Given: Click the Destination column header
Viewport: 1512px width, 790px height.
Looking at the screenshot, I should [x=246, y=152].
---
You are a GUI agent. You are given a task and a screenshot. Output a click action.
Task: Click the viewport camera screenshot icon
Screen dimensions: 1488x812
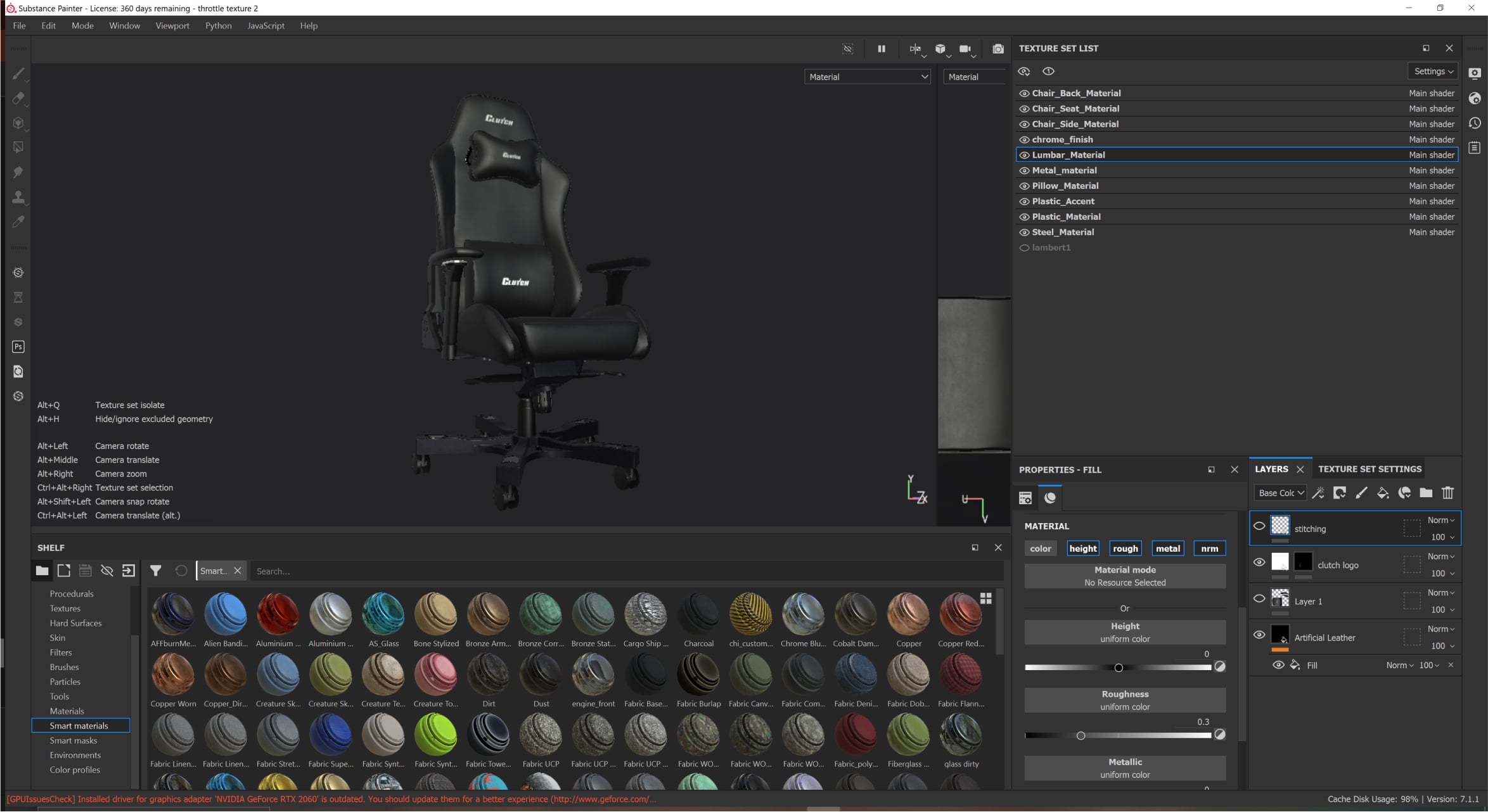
--
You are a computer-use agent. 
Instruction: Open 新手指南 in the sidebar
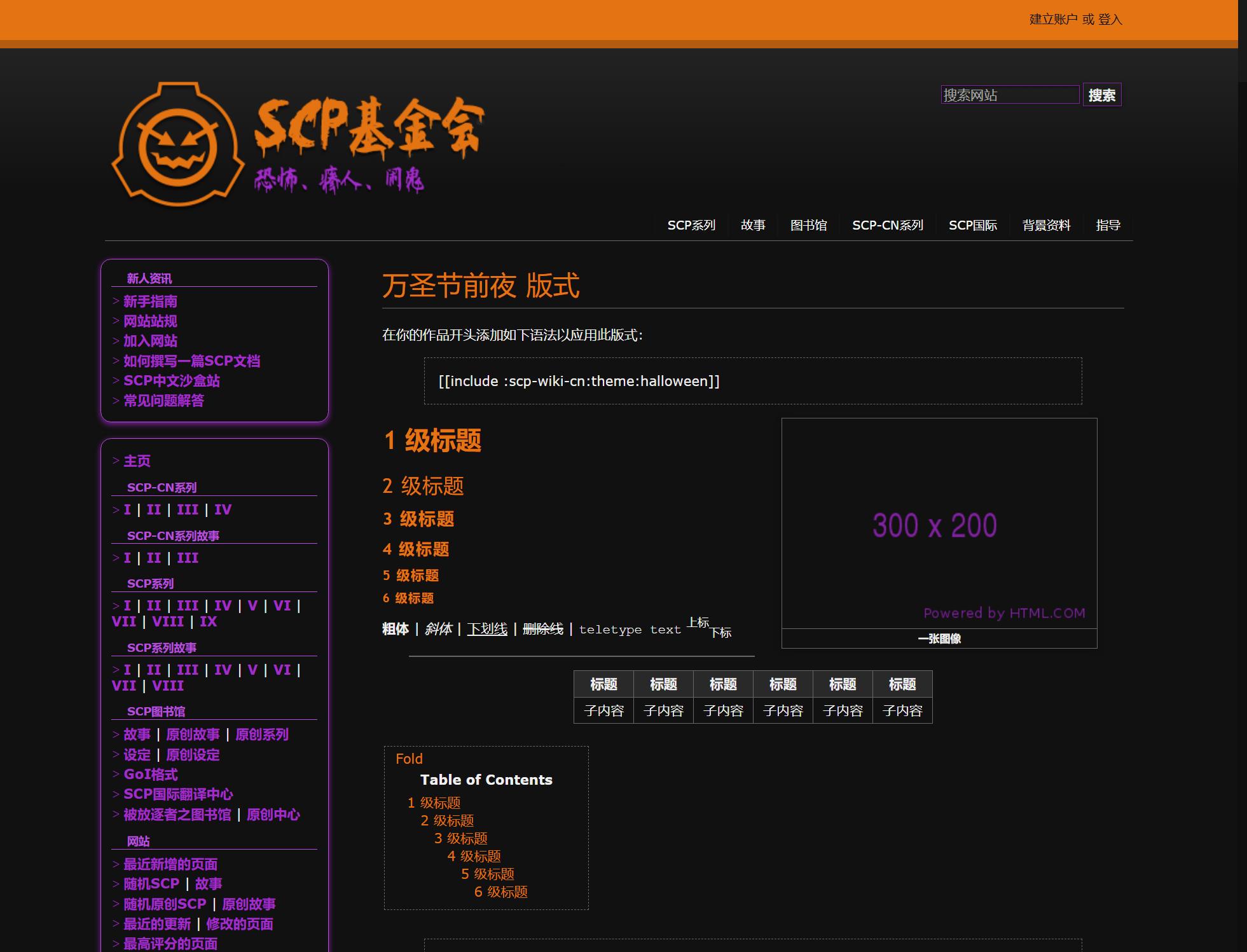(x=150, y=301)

■ What is needed
Taking the material above, extract exactly and only the lines from the line with "Task: Click the" to the line with "Screen dimensions: 1488x812", inclusive of both.

■ Output of the task
Task: Click the viewport camera screenshot icon
Screen dimensions: 1488x812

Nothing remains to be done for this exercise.